Pick out every line of the data below that contains the word "button", with case counting.

(Element and text location data)
--------------------

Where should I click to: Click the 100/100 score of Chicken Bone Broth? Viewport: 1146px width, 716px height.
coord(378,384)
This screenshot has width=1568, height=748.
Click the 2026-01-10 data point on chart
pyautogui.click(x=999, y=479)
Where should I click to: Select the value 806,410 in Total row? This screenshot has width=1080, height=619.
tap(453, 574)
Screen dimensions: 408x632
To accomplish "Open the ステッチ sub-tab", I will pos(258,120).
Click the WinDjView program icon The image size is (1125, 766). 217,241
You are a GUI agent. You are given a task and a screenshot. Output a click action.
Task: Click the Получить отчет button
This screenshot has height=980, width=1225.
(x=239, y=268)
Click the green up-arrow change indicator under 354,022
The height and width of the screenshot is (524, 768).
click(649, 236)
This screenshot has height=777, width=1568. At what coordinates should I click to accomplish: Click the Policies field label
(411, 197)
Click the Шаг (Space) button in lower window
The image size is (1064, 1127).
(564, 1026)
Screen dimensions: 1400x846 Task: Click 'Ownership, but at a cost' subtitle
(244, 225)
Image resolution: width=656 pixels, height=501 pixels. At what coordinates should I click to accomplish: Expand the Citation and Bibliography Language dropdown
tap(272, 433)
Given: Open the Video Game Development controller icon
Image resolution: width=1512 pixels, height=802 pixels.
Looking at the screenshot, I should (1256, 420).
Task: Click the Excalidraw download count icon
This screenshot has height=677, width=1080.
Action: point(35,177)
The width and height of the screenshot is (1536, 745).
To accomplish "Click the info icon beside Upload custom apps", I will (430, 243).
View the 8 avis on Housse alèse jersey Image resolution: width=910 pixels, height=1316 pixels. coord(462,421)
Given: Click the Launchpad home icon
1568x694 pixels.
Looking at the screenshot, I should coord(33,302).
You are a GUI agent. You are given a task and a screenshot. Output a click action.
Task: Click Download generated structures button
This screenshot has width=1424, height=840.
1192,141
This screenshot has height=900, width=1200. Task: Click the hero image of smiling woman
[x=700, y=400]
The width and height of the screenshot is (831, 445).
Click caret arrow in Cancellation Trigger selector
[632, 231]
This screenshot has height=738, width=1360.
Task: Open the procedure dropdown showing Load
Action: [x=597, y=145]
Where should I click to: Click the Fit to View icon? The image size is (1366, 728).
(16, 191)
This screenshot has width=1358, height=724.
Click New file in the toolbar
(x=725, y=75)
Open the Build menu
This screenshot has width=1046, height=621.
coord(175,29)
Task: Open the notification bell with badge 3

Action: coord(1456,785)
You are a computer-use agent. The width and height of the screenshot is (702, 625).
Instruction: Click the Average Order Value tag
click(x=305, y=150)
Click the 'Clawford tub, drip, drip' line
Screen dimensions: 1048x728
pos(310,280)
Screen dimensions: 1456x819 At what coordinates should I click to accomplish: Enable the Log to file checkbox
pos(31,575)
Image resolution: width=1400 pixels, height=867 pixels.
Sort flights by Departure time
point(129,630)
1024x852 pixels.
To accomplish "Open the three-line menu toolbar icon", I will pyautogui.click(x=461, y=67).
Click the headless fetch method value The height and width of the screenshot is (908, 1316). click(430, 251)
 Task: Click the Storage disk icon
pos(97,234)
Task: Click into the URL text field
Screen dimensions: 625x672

--------------------

Output below:
Task: Click the Получить отчет button
Click the Шаг (Space) button in lower window
Task: Click Download generated structures button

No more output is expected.